Building products is hard. Getting people to use your product is harder. Getting people to talk about your product is probably hardest. Thats the tipping point, thats when you go from a hypothesis to true value. You've made enough of a difference in someone's life for them to recommend you. Real people out there vouching for what you've built. There are no rules or books on how to get there. You learn by doing it and/or failing to do it several times.
The only pre-requisite I can think of is make something people want or can't be without once they use it. No, really. There is no product, engagement, growth hack, feature or UX trick that is going to help you get around this.

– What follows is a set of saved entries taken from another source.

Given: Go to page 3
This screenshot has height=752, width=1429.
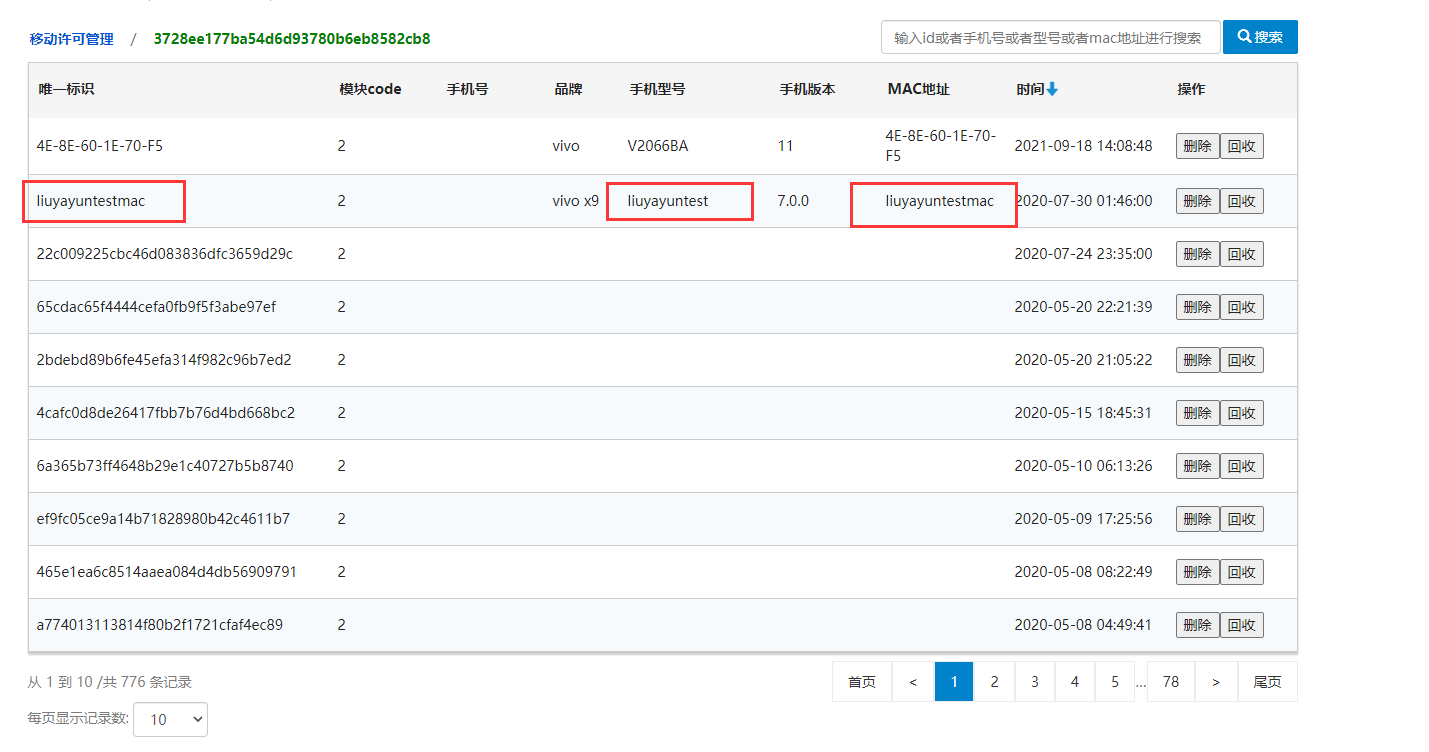Looking at the screenshot, I should tap(1034, 682).
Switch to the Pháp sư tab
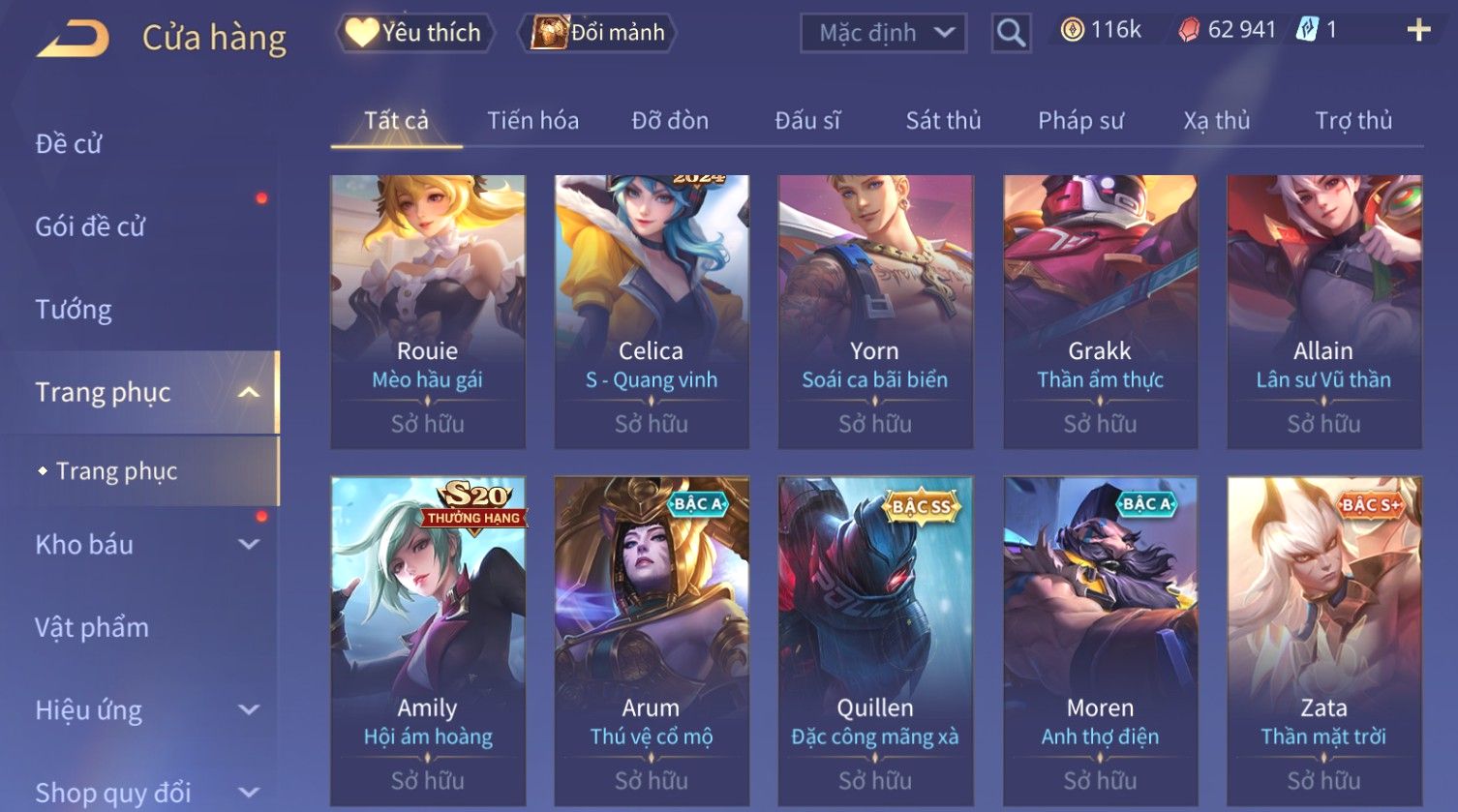The image size is (1458, 812). tap(1080, 120)
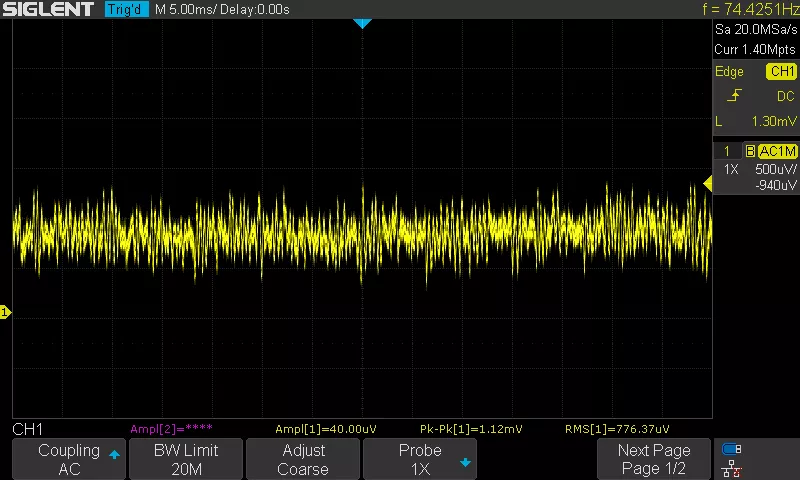Click the LAN network status icon

731,467
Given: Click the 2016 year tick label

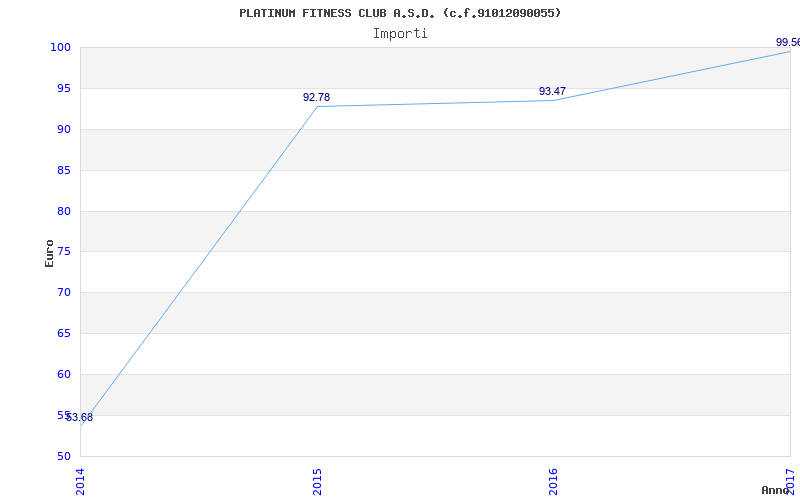Looking at the screenshot, I should point(554,480).
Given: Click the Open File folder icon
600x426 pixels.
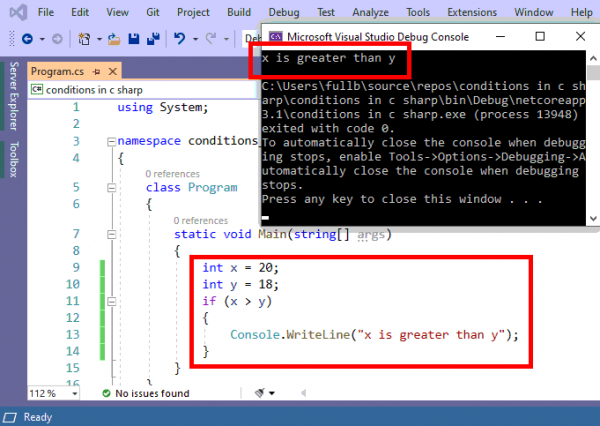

So you follow all the lean startup principles and have reached a point where you know what to build by speaking to customers, validating hypotheses as scrappily as you can and have to now convert them into a product.
This post is about thinking a bit deeper when you get to this point.
You're convinced your idea is worth investing in by validating it scrappily - no more hunches. You begin to employ causal reasoning - if A (surveys / interviews / research / tests) led to B (validation of opportunity), B should lead to C (successful product). You begin to gather resources to make C happen: You start investing in product development, fundraising, hiring and if you're technical - start thinking about frameworks, software architecture, infrastructure etc. You invest time, financial and social capital into gathering resources because you're now biased towards the opportunity succeeding. You gather these resources and then execute - build, launch, market, iterate.. and find out eventually if it actually succeeds or fails.
Here is my favorite theory against this: before you do any of this, try not to bias yourself towards success, consider that your product has already failed. Employ Null Hypothesis. Use the minimum viable resources that are already available to you (or gather minimally) to prove that your product can't fail.
There is a strong shift in thinking now, premature optimisation (design, branding, ux, hiring, funding, scaling...) that a lot of entrepreneurs and hackers exhibit due to confirmation bias are checked better than before. Causal reasoning turns into Effectuation. You're no longer hoping for something to be caused in the future, but you're actively trying to get to a result right now.